Wednesday, March 10, 2004

A la manera de…

Hablaré de Rumaiqiya, ciudad que tiende bajo el agua del río el ritmo naranja verde rosa de sus fachadas, las palmeras del paseo cuajado de luces al atardecer, las grúas del puerto abandonadas como esqueletos prehistóricos.

En los días claros, el milagro de la luz despliega más allá de la divisoria de agua un duplicado fantasmal en su nitidez invertida; cada temblor, cada repentino cambio en la dirección del agua deja por un momento su huella de difumino en la ciudad doble alzada al cielo. Agarrados a la barandilla del puente, los melancólicos habitantes de Rumaiqiya gustan de imaginar extrañas historias que transcurren boca arriba.
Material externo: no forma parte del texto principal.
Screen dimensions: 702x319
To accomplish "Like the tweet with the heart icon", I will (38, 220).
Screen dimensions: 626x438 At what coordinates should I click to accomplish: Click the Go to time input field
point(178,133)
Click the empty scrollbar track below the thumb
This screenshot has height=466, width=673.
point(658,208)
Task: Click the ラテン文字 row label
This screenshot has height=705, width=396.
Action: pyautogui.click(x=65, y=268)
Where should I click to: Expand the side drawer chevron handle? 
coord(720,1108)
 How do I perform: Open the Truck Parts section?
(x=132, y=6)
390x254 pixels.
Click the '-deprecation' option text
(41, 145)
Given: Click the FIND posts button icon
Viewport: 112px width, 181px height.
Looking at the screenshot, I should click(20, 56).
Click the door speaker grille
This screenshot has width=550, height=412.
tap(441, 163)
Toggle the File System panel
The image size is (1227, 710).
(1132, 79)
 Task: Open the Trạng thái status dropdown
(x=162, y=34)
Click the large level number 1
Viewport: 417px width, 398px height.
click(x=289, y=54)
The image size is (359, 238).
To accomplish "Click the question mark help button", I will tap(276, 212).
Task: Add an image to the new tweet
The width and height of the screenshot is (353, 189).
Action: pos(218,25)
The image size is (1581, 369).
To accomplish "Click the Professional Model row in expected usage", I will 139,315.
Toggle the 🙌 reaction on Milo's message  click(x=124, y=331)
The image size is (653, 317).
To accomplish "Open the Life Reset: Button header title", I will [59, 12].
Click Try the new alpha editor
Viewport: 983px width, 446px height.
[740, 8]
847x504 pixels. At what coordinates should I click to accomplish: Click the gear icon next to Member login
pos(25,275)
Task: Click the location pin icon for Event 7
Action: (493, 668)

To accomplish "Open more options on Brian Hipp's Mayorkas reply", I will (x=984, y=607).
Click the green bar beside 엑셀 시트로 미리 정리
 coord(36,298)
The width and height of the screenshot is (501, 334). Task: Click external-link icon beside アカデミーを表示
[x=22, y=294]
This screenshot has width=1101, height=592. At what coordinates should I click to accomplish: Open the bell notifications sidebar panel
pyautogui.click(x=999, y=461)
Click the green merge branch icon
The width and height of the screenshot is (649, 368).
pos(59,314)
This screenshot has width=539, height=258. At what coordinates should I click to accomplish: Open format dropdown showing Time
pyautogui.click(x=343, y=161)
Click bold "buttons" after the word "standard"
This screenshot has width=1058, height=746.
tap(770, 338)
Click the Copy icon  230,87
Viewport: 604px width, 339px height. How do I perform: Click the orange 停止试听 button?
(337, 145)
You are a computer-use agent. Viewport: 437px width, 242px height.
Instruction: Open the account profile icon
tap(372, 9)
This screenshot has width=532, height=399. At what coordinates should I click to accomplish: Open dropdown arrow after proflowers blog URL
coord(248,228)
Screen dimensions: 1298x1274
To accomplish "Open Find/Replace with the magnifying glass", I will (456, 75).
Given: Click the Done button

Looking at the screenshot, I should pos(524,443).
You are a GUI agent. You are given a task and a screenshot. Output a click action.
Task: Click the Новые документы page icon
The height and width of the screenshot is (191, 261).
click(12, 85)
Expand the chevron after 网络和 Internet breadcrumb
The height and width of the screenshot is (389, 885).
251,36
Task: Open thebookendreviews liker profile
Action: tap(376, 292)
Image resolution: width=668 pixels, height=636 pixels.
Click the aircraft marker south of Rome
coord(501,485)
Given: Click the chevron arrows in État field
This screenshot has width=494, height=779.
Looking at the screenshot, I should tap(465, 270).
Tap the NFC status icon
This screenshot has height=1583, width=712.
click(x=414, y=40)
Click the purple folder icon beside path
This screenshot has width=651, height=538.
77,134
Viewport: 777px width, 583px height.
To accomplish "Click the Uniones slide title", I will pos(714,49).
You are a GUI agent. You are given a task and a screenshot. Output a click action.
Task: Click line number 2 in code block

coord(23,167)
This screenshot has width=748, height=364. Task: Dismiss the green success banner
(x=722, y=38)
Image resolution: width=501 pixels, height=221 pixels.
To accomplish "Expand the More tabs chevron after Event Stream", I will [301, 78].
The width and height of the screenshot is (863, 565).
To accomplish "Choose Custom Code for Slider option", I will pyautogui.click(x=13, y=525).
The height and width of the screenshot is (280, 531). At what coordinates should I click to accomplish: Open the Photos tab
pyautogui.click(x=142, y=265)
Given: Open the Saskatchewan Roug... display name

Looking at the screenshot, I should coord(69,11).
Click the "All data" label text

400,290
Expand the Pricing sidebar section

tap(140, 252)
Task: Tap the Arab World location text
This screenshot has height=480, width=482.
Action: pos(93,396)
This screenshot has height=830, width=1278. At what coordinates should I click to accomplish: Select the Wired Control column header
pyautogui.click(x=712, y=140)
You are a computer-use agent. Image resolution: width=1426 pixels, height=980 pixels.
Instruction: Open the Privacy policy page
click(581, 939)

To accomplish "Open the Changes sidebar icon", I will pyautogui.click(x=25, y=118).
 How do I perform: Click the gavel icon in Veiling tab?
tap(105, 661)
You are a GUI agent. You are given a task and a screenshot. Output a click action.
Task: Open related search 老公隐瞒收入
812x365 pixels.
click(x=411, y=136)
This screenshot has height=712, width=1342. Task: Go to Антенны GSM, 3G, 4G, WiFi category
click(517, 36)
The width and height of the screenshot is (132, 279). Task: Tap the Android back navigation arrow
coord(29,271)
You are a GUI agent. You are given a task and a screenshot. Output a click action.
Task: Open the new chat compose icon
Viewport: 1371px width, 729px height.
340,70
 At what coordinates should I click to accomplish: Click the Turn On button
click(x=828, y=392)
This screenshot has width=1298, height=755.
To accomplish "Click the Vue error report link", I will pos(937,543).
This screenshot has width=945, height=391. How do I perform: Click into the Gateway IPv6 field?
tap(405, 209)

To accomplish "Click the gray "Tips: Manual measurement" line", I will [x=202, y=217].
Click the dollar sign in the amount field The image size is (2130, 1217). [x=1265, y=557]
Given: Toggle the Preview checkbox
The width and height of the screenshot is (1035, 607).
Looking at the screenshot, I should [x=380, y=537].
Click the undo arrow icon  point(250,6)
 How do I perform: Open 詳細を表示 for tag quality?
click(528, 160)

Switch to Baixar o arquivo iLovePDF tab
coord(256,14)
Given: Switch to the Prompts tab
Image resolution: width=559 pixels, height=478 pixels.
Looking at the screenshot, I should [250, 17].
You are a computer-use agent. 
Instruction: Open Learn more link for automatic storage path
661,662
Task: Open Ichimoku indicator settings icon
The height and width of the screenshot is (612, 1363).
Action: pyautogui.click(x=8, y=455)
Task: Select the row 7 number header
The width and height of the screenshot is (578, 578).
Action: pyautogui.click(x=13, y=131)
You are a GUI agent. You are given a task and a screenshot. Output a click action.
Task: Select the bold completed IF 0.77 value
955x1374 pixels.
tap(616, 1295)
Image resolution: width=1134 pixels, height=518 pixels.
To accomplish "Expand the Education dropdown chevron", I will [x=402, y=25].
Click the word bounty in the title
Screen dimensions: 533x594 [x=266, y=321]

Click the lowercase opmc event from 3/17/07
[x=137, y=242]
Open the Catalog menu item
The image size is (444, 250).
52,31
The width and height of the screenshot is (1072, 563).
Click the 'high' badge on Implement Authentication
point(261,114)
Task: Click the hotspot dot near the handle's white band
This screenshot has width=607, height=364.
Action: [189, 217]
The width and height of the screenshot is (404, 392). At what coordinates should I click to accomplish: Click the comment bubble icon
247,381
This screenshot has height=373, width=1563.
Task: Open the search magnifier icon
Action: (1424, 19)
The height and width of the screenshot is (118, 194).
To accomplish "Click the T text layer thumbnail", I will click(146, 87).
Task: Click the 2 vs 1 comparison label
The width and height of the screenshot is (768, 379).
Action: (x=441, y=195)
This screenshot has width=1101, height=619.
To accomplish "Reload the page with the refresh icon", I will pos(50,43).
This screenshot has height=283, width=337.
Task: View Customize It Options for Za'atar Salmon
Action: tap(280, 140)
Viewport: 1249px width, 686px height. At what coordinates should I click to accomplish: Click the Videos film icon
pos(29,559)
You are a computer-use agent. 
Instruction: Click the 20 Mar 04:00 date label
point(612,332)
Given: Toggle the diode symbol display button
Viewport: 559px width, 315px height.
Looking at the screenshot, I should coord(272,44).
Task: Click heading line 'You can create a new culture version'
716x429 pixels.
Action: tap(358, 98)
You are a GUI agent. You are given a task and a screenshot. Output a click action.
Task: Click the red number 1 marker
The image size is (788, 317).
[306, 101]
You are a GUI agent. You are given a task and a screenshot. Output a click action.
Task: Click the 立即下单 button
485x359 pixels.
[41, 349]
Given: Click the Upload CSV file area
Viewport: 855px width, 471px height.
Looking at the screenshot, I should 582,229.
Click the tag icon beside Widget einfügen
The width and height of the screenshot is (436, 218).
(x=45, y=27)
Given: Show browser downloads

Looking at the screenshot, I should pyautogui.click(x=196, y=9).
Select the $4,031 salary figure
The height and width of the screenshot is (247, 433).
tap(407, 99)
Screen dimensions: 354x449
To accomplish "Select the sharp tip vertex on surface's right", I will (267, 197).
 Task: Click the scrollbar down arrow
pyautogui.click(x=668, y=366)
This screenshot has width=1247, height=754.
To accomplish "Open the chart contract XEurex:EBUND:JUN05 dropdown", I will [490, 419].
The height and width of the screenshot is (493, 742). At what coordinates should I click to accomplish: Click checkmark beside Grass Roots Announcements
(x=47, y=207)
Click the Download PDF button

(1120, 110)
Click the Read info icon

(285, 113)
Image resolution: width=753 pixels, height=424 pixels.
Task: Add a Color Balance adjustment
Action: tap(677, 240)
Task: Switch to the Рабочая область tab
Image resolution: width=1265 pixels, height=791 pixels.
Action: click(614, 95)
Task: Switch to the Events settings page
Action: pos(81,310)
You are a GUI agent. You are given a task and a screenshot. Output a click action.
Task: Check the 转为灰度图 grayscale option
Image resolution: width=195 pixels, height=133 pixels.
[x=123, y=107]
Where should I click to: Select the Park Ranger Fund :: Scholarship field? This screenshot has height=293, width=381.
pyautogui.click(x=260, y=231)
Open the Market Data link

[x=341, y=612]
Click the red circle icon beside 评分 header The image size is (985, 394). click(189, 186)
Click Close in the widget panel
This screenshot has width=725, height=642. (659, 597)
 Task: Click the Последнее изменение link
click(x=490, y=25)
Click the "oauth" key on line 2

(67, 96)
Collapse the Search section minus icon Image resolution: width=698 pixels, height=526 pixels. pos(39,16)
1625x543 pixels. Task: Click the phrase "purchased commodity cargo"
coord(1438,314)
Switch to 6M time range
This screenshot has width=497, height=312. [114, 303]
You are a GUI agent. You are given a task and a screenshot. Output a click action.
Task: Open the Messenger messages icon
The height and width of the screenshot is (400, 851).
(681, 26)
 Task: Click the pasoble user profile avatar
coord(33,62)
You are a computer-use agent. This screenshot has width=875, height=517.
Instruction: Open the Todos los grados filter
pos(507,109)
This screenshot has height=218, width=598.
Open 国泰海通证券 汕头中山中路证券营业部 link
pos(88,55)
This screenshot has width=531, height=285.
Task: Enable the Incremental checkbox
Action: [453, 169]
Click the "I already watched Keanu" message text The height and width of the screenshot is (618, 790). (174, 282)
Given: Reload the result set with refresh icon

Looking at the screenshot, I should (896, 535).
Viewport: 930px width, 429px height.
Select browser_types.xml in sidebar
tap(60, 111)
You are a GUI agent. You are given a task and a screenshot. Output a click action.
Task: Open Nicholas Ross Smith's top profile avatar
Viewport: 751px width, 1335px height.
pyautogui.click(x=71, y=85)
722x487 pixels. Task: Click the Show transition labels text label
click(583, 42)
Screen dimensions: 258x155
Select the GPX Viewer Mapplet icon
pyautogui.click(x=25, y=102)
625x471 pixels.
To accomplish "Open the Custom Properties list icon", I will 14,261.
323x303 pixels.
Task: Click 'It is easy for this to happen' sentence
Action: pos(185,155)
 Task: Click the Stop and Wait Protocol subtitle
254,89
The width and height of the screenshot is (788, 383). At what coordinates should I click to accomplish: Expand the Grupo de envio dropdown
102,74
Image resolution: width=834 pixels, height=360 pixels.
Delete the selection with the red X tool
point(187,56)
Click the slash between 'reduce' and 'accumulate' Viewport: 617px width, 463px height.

A veces sucede que alguno, arrebatado por el ansia de una vida distinta, se suelta de la barra para dejarse ir hacia arriba, más allá del agua.


Lo escribí hace unos años, en la primera página de Las ciudades invisibles, de Italo Calvino, para regalárselo a M. (la idea de la ciudad boca abajo la había tocado ya en otra parte, pero esto salió fluido, del tirón). Guardé el borrador, y leído ahora me sigue gustando mucho.